* _GIVEN TEXT_
──────────────────────────────
Mr. Fregeau's letter, dated March 27 and received on March 30, is addressed to "Gentlemen" and states: "Please provide answers to the following questions on or before the close of business Friday 9 April 2010."
While the Massachusetts Public Records Law states that you may request a copy of a public record, the document "A Guide to the Massachusetts Public Records Law" published by William Francis Galvin, Secretary of the Commonwealth Division of Public Records, (updated March 2009) clearly explains:
"The Public Records Law only applies to records that are in existence and created or maintained in the usual course of business. A records custodian is not required to answer questions or to create a record in response to a request, but may do so at his or her discretion."
Therefore, while the Longmeadow School Building Committee is not required to answer any of the questions posed in your letter, we have chosen to do so in an effort to provide helpful responses to inform decision making and also to correct some inaccurate statements and assumptions.
1. When the High School Building Committee was formed what was its mandate?
The Longmeadow School Building Committee was formed on June 25, 2008 in accordance with 963 CMR 2.00, and was subsequently approved by the MSBA. The entire text of 963 CMR 2.00 is available on the MSBA Web site; however, the following sections define the purpose and composition of the School Building Committee:
School Building Committee.
(a) The Eligible Applicant shall formulate a school building committee for the purpose of generally monitoring the Application process and to advise the Eligible Applicant during the construction of an Approved Project.
(b) The school building committee shall be formed in accordance with the provisions of the Eligible Applicant's local charter and/or by-laws and it is recommended that the city, town, regional school district, or independent agricultural and technical school make a reasonable effort to include one or more of the following individuals: the local chief executive officer of the Eligible Applicant, or, in the case of a town whose local chief executive officer is a multi-party body, said body may elect one of its members to serve on the school building committee; the administrator or manager of a city or a town, where applicable; at least one member of the school committee, as required by M.G.L. c. 71, 68; the superintendent of schools; the local official responsible for building maintenance; a representative of the office or body authorized by law to construct school buildings in that city, town or regional school district, or for that independent agricultural and technical school; the school principal from the subject school; a member who has knowledge of the educational mission and function of the facility; a local budget official or member of the local finance committee; members of the community with architecture, engineering and/or construction experience to provide advice relative to the effect of the Proposed Project on the community and to examine building design and construction in terms of its constructability.
2. Why and by whom were the particular chair persons chosen?
Acknowledging the extraordinary amount of work and responsibility associated with the role of chairperson, the School Building Committee voted for co-chairs who would collaborate in the leadership role. Why and by whom were the other members of the committee chosen?
See CMR 963 for membership requirements (as noted above). The community members were selected through an application process and jointly interviewed and chosen by the Select Board and School Committee.
3. (a) How many members of the committee do not reside in Longmeadow or Massachusetts?
──────────────────────────────
* _DATA LINES_
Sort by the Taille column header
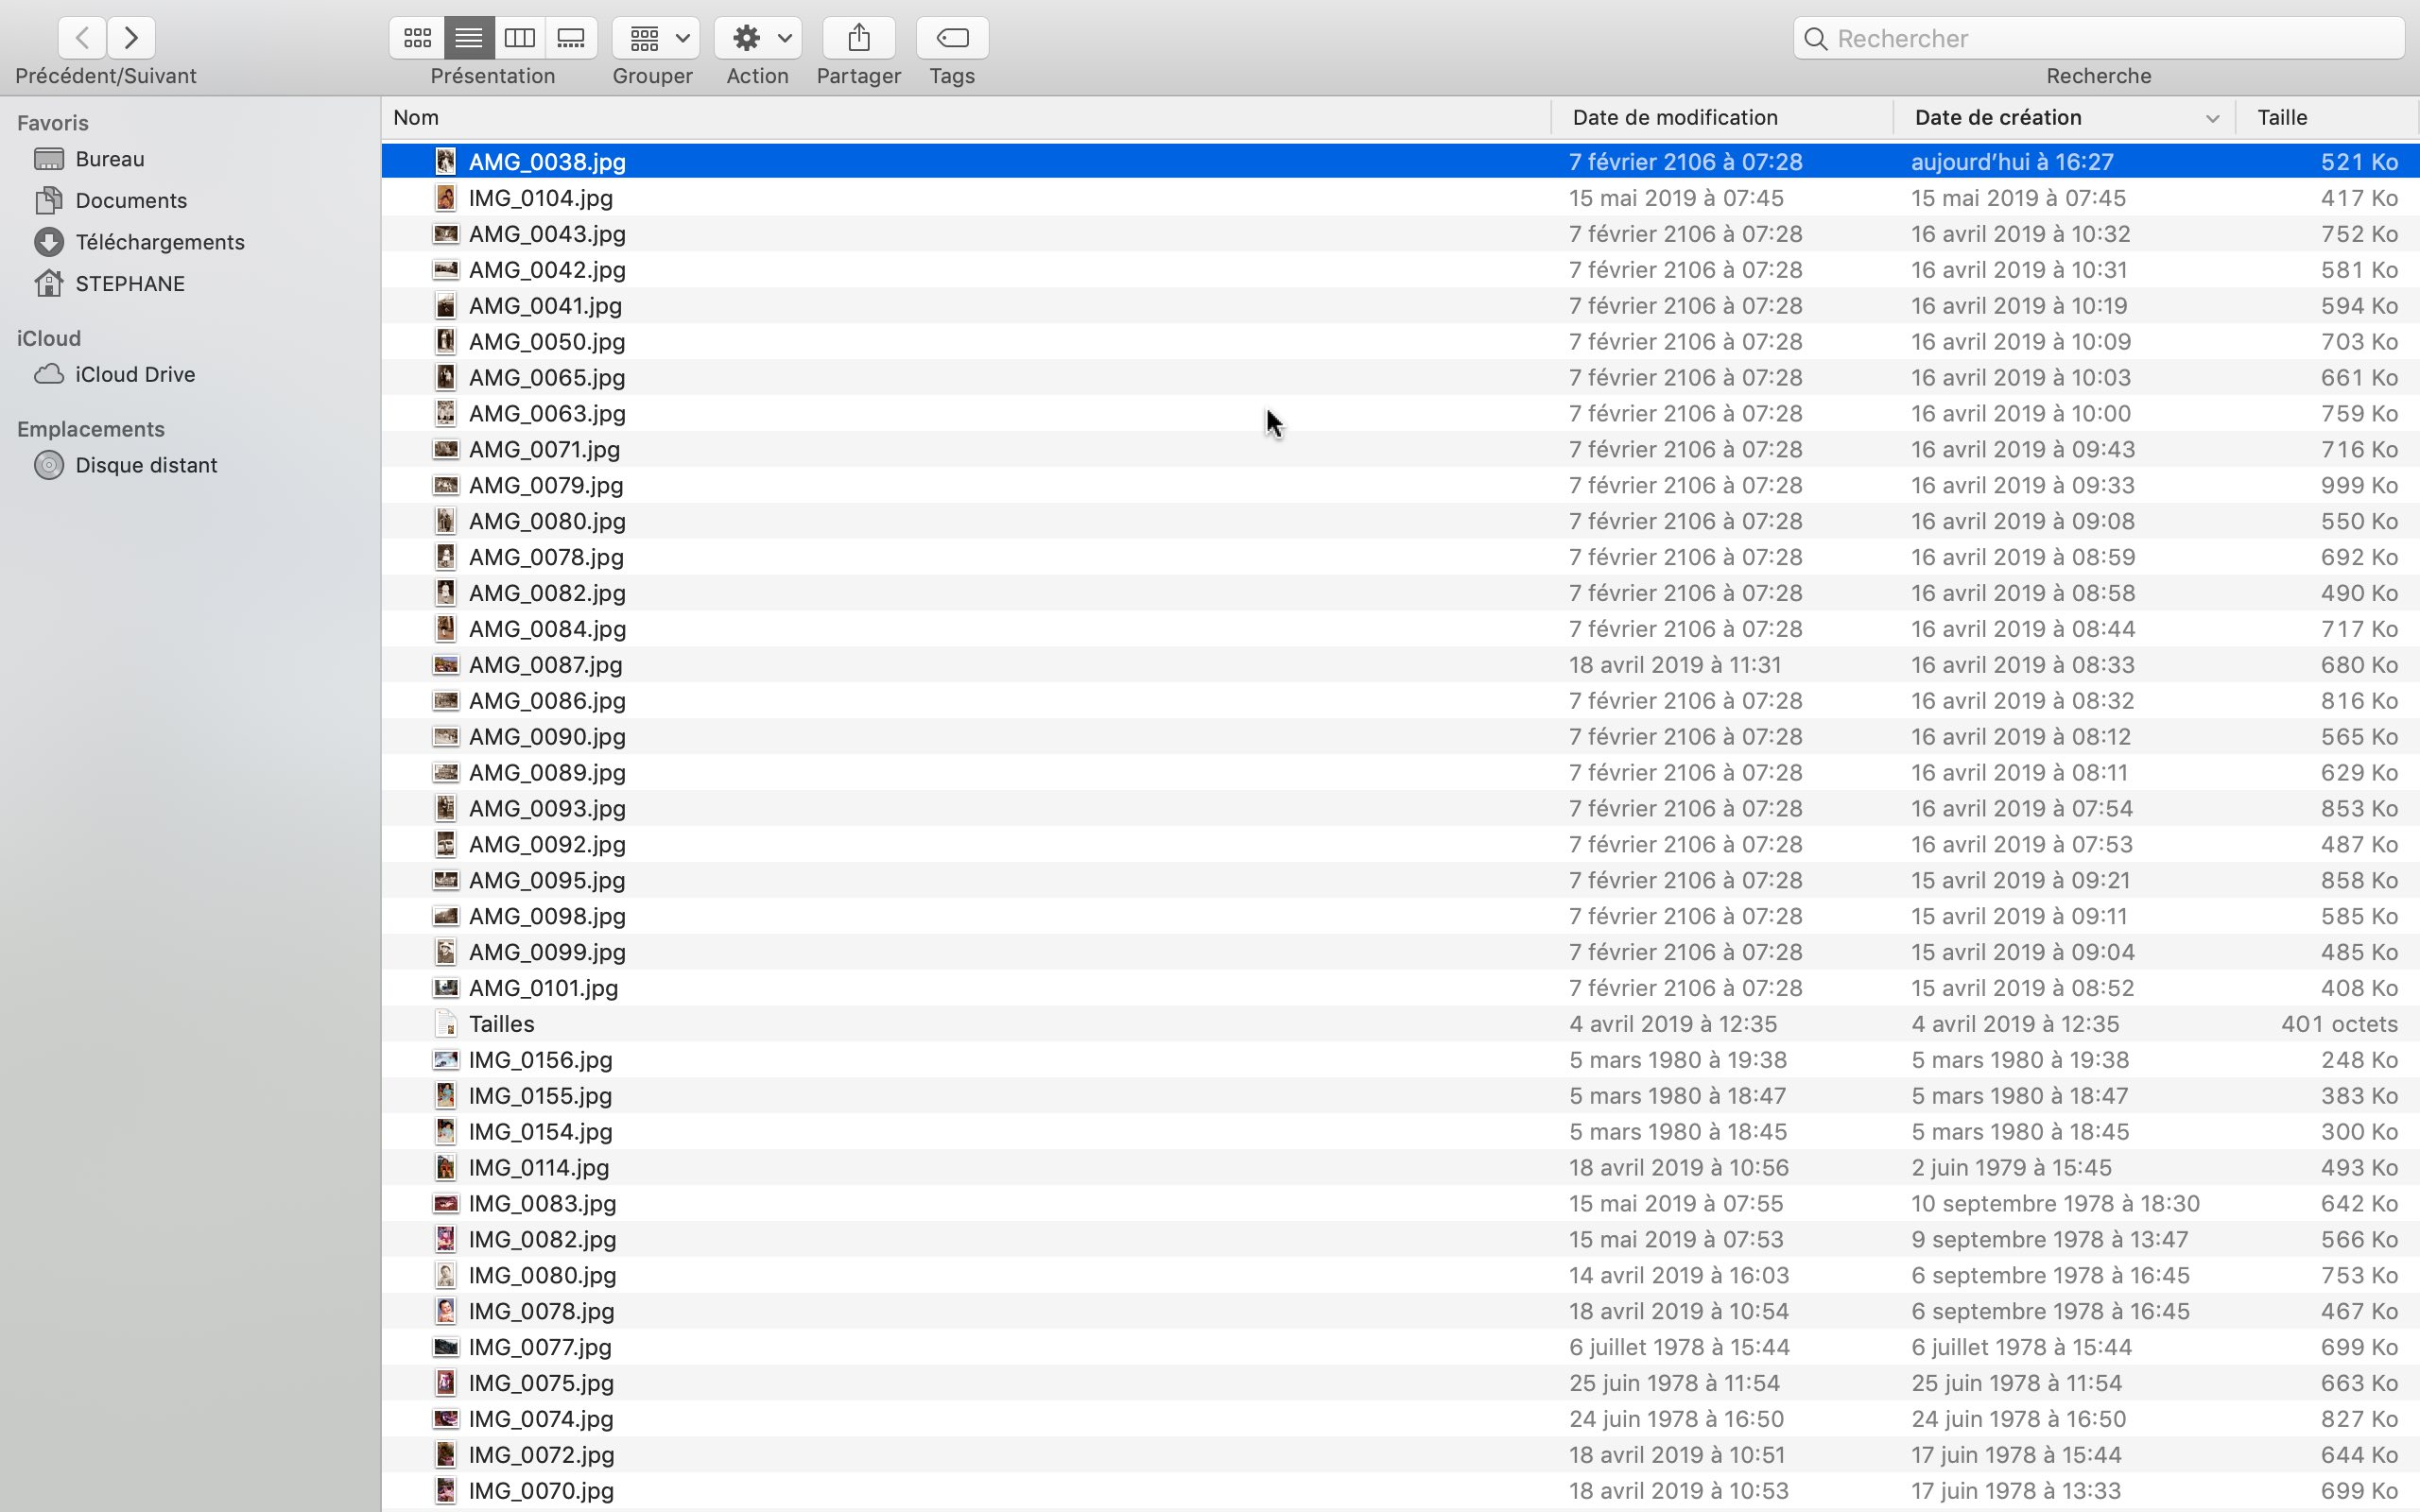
──────────────────────────────
* _EXERCISE DETAILS_
In the school building committee text, please state the date the Longmeadow School Building Committee was formed. The data plays no part in this exercise.

* _EXPECTED OUTPUT_
June 25, 2008